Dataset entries
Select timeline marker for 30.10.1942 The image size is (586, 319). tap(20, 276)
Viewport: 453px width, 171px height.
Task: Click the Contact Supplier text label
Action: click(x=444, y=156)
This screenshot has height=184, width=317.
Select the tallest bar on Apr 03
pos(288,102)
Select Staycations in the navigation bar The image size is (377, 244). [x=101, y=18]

*Task item*:
From the first line to the last, reproduce the data above exactly.

*Response below*:
Select timeline marker for 30.10.1942 The image size is (586, 319). tap(20, 276)
Viewport: 453px width, 171px height.
Task: Click the Contact Supplier text label
Action: click(x=444, y=156)
This screenshot has height=184, width=317.
Select the tallest bar on Apr 03
pos(288,102)
Select Staycations in the navigation bar The image size is (377, 244). [x=101, y=18]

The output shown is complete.